DNAJC project
Introduction
Huntington’s disease is a fatal neurodegenerative disorder caused by a genetic mutation that produces an expanded polyglutamine tract in the Huntingtin protein. This mutation causes proteins to misfold and form toxic aggregates that destroy neurons in the brain. To manage this, cells utilize molecular chaperones, which act as a quality control system to ensure proper protein folding. These chaperones are essential for preventing the buildup of misfolded proteins and maintaining cellular health. Among these, DNAJ proteins, or Hsp40s, serve as vital co-chaperones that direct the activity of the Hsp70 folding machinery.
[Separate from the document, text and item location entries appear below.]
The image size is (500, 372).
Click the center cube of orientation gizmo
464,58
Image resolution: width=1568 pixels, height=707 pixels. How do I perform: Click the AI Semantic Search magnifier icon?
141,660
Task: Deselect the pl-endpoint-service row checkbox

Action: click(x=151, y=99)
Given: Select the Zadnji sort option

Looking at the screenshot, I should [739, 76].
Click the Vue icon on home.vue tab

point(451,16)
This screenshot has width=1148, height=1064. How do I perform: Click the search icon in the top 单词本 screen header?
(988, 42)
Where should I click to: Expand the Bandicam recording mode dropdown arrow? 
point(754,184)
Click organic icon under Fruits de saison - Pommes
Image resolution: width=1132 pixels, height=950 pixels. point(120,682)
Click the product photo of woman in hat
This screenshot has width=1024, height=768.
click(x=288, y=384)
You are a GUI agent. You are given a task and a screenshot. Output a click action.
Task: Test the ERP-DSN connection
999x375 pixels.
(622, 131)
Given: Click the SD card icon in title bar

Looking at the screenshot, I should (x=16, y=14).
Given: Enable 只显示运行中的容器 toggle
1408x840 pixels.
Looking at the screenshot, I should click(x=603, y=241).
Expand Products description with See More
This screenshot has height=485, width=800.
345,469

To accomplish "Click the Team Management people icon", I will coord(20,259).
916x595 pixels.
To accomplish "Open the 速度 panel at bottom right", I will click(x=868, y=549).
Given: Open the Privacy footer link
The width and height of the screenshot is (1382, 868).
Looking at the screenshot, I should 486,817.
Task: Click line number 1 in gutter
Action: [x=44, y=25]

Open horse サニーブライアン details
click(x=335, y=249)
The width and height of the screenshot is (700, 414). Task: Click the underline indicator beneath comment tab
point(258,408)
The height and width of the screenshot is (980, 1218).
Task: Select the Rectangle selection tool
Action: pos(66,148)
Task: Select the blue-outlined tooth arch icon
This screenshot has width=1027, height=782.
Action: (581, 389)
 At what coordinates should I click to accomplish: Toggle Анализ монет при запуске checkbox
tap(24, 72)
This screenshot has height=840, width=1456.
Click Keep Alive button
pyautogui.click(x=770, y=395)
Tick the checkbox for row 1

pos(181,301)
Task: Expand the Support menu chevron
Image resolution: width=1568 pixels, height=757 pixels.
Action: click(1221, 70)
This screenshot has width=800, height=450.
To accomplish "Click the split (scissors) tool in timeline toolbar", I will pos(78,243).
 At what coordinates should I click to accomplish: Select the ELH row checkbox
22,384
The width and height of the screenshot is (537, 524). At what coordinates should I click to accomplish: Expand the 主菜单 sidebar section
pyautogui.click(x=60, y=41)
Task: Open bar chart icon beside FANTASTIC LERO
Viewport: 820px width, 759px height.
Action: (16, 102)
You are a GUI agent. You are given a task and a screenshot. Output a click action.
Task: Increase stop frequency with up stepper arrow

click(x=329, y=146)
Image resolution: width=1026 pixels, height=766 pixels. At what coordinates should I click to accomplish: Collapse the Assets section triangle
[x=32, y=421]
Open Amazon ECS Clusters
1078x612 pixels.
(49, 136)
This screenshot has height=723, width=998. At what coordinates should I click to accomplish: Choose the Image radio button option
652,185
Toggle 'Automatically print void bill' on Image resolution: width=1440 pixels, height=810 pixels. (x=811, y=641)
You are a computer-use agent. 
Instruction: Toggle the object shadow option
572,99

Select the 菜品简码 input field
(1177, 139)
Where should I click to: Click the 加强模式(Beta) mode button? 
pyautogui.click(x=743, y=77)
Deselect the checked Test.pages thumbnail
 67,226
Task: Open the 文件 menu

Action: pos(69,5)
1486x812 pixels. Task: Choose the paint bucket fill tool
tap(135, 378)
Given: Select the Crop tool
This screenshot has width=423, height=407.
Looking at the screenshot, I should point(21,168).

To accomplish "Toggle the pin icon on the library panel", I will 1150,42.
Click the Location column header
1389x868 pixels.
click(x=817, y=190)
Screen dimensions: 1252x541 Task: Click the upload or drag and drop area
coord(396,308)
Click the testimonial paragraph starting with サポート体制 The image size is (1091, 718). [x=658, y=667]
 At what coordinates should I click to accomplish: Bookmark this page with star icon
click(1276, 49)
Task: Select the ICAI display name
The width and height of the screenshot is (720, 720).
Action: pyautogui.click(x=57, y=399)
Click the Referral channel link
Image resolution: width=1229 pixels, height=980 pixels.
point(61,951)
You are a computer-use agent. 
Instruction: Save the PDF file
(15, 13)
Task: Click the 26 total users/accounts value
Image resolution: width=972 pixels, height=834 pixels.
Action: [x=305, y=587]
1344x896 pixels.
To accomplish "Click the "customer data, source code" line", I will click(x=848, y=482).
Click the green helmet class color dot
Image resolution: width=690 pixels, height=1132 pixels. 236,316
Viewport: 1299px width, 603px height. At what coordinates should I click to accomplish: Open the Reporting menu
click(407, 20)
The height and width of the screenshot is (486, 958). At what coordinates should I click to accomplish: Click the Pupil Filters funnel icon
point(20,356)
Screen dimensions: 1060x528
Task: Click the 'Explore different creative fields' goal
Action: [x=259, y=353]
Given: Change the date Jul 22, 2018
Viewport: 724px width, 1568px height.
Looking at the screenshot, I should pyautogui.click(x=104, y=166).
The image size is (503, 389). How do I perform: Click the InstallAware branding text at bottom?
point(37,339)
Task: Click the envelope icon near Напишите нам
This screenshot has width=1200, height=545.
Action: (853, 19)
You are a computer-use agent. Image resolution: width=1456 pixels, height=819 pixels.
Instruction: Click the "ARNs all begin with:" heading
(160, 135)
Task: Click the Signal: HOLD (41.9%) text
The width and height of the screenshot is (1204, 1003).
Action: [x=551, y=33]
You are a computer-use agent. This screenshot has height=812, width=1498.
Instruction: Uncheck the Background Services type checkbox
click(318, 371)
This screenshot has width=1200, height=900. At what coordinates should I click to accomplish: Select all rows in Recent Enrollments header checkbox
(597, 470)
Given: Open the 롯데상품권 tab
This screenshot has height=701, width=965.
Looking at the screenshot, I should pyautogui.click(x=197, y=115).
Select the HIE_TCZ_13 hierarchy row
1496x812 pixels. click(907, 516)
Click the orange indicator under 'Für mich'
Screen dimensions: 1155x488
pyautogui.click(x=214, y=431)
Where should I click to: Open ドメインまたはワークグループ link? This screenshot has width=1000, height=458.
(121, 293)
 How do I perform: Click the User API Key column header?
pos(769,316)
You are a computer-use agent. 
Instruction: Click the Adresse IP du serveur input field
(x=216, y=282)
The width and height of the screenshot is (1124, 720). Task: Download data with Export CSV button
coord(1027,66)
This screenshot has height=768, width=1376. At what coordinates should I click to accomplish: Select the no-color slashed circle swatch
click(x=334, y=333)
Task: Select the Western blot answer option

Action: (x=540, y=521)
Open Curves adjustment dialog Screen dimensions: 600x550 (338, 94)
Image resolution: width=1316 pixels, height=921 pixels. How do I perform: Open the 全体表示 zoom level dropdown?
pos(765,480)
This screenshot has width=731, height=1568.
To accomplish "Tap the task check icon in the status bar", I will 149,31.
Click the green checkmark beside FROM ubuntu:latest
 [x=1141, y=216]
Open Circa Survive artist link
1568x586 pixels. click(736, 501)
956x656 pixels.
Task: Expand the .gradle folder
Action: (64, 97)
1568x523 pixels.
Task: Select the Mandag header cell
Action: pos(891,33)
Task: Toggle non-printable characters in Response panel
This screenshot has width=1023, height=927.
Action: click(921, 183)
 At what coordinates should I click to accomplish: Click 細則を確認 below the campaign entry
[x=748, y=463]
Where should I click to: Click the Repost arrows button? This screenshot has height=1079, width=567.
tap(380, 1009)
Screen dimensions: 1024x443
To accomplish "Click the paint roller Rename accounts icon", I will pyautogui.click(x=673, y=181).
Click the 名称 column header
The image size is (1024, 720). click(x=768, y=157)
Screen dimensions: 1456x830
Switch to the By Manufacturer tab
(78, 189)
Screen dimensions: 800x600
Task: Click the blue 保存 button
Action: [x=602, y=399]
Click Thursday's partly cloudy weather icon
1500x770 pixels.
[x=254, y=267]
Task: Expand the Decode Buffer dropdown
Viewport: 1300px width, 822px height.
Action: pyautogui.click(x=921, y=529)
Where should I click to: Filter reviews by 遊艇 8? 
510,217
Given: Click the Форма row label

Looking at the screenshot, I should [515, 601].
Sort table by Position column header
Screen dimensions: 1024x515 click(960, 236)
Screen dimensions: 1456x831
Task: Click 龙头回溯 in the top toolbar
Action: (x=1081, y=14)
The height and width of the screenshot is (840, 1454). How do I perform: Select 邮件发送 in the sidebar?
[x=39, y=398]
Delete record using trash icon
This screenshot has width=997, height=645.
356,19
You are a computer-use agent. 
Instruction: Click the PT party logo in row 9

They are identified by a conserved J-domain that allows them to bind specifically to client proteins.
What have we done?
We have studied specific molecular chaperones that effectively combat the misfolding and toxicity associated with polyglutamine diseases like Huntington’s. We have engineered a series of tetracycline-inducible expression plasmids using the pcDNA5 FRT/TO vector system (figure 1). By cloning various chaperone coding sequences in frame with a V5 tag, we have created fusion proteins to track expression and localization of these chaperones. Our cloning process utilized cDNA derived from a diverse pool of human cell lines to ensure broad tissue representation, thereby maximizing the probability of capturing the target mRNA sequences. We have cloned nearly all members of the HSP70, HSP110, DNAJA and DNAJB chaperone family (but not the DNAJC members). The generated library is available via AddGene (at non-profit costs).
Figure 1. The pcDNA5 FRT/TO vector system. Source: Hageman et al.
After sequence verification and Western blot validation, the functional screening revealed that members of the DNAJB subclass (specifically DNAJB6b and DNAJB8) are exceptionally potent at suppressing protein aggregation and cellular toxicity (figure 1). These findings highlight these specific DNAJ proteins as critical components of the cellular protein quality control network. In fact, DNAJB6 exists in two forms. DNAJB6b is expressed in the cytosol and the nucleus whereas DNAJB6a is expressed exclusively in the nucleus. For simplicity, we will refer to DNAJB6b as DNAJB6.
Figure 2. The result of the previous screen showing that DNAJB6b and DNAJB8 are the most effective suppressors of huntingtin aggregation. Source: Hageman et al.
Identifying DNAJB6 as a suppressor was an important breakthrough as it enabled subsequent research that provided mechanistic evidence of a chaperone that directly targets primary nucleation, the very first step of protein aggregation. DNAJB6 uses a specific serine/threonine-rich motif to bind and neutralize mutant Huntingtin “seeds” before they can form larger amyloid fibrils. DNAJB6’s ability to prevent the earliest stages of misfolding makes it a prime therapeutic target, as inducing its expression pharmaceutically could provide a natural cellular defense mechanism to reduce the progression of Huntington’s disease.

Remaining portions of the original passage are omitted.